• _What you should do_: Search the entries for the word "page". Copy each line in which it is found.

• _Extracted entries_:
---+---
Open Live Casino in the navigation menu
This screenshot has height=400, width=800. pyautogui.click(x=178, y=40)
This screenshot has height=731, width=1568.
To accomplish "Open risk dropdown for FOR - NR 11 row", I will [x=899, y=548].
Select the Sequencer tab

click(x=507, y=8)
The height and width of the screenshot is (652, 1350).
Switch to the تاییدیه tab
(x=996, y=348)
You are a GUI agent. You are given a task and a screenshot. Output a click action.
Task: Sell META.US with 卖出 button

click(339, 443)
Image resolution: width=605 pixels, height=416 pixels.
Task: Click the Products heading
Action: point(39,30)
---+---
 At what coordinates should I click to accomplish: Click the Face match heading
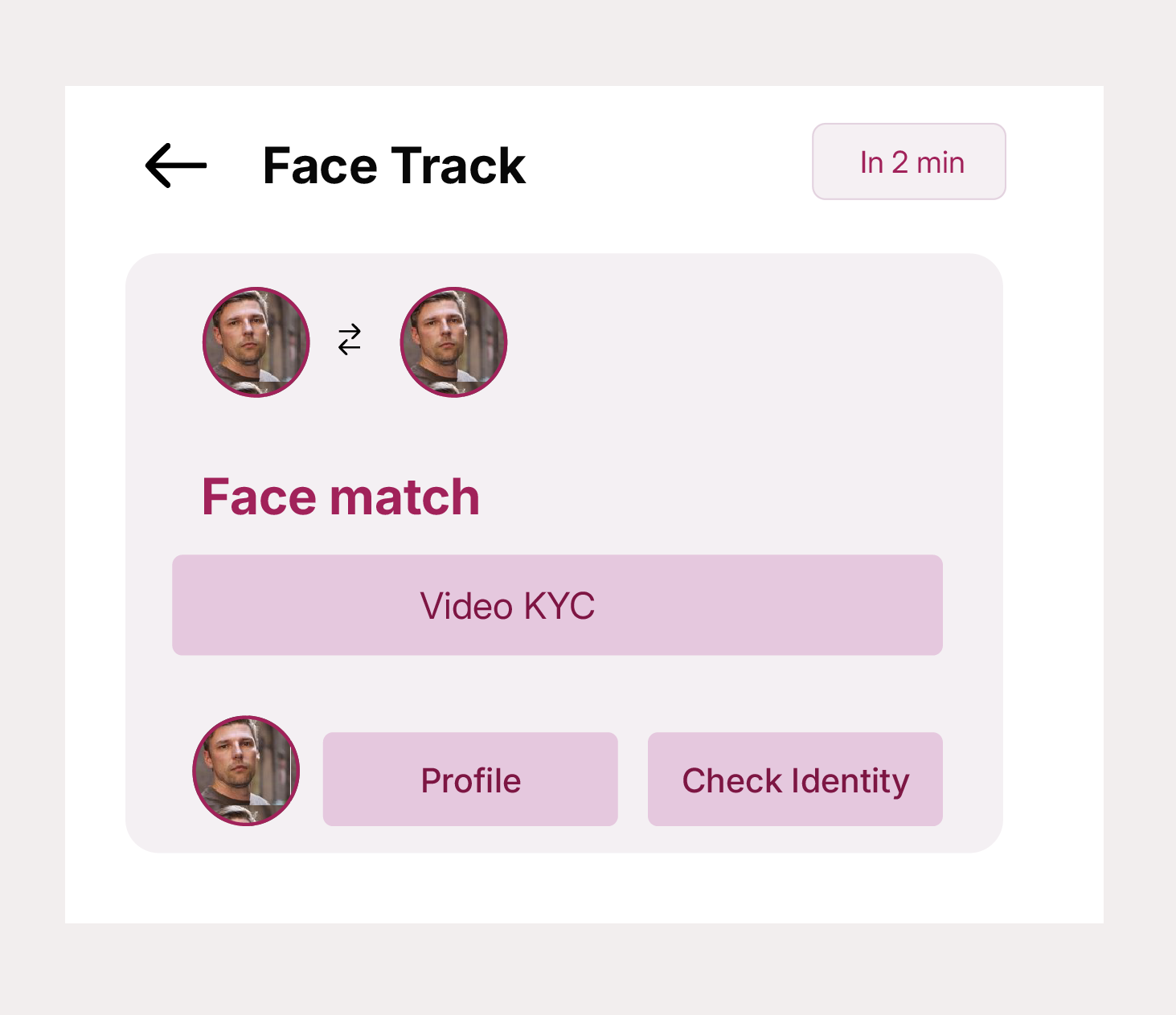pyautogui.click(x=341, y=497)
---+---
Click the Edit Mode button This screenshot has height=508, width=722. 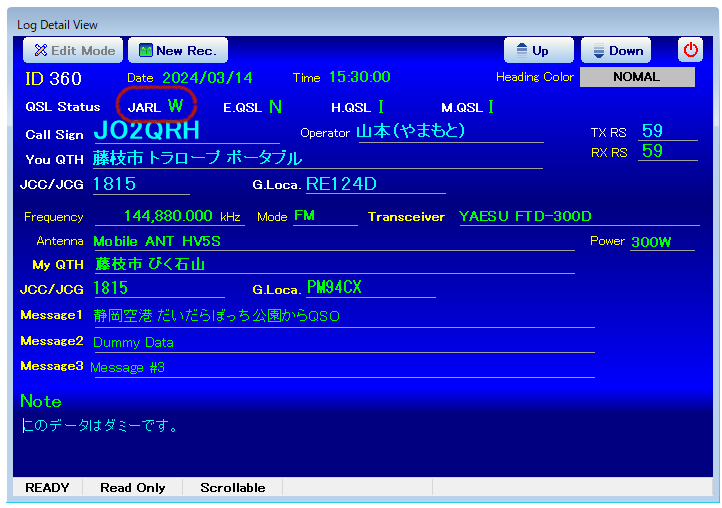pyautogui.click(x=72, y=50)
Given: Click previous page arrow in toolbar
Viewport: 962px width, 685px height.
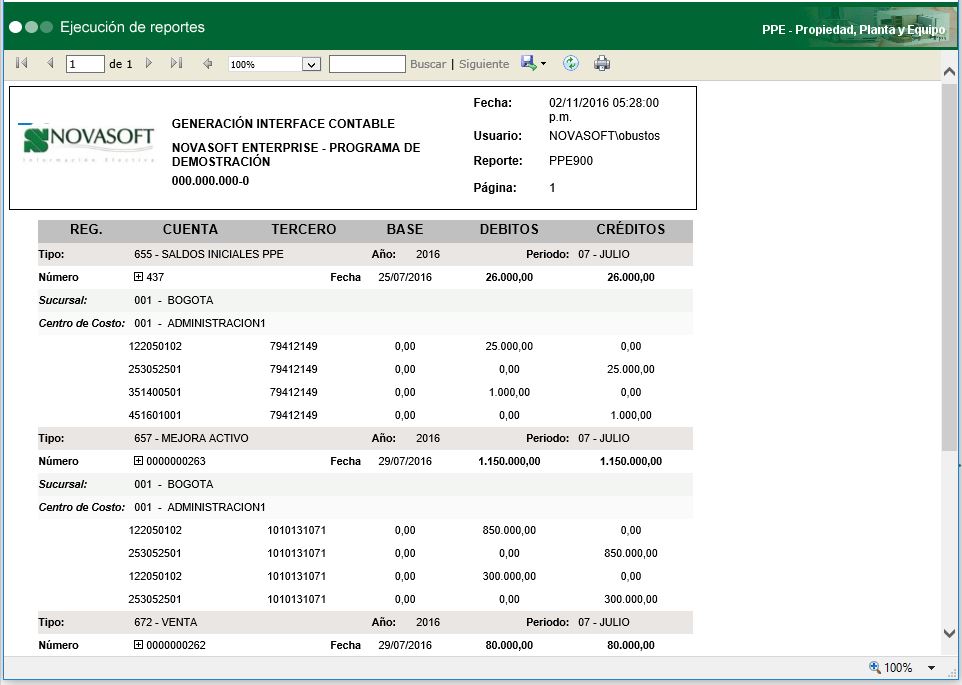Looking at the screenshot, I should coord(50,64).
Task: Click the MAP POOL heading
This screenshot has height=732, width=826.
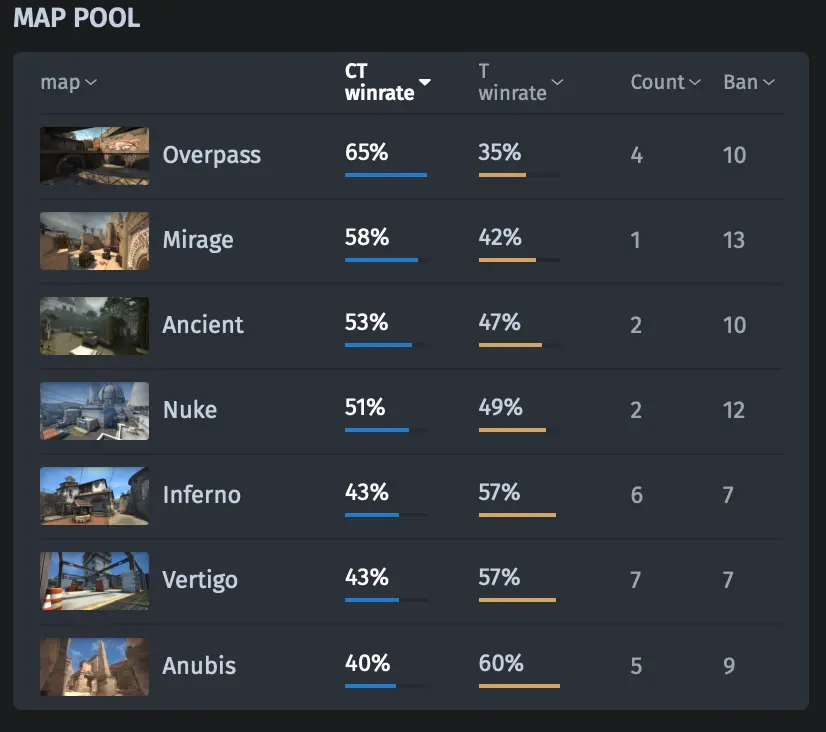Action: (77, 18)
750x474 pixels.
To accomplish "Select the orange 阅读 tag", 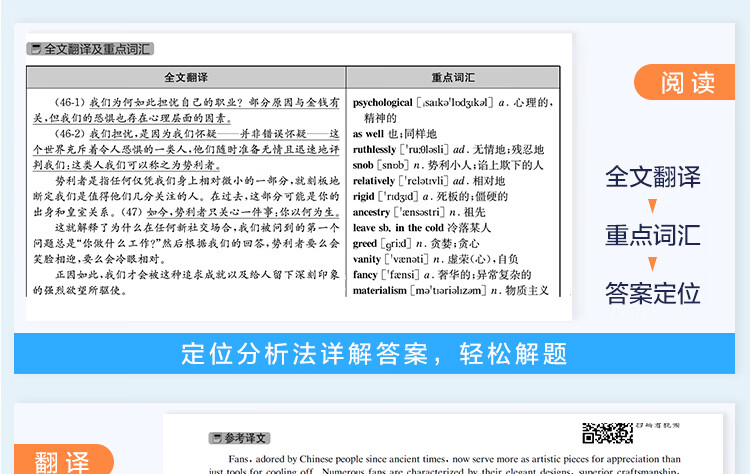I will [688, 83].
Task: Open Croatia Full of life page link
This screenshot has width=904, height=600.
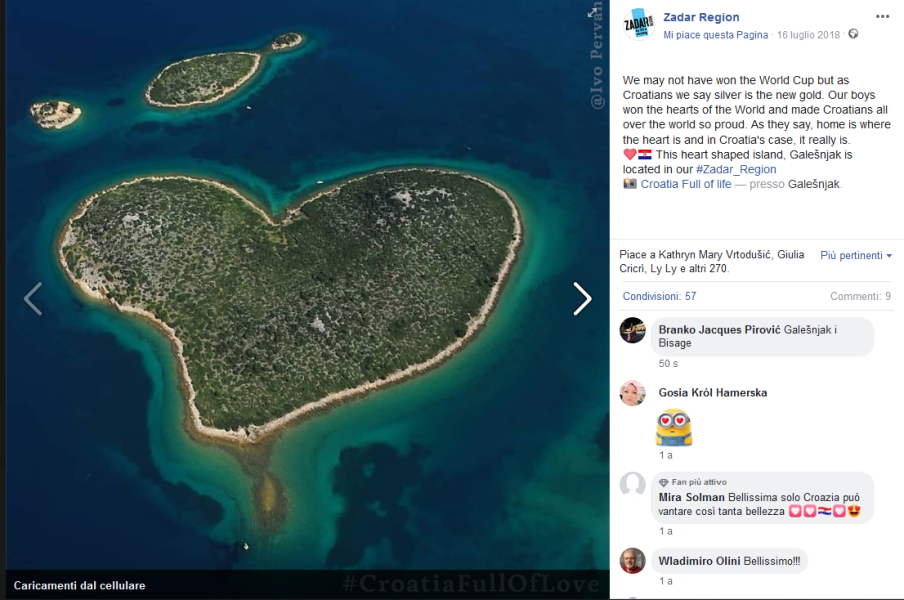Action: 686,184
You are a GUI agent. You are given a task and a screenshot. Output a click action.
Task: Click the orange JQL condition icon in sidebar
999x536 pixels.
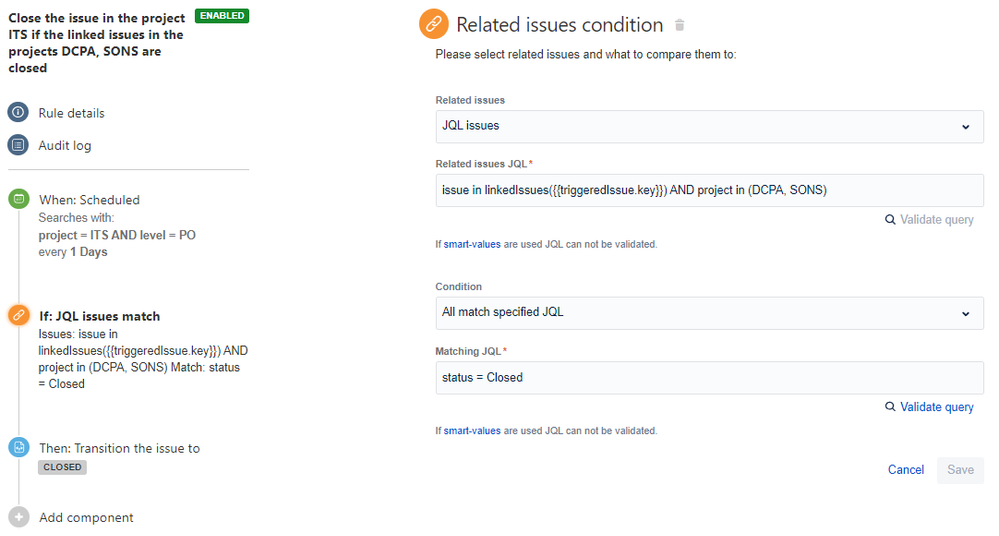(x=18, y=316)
---+---
• _Answer area_:
Given: Click previous page arrow in toolbar
Task: Open Croatia Full of life page link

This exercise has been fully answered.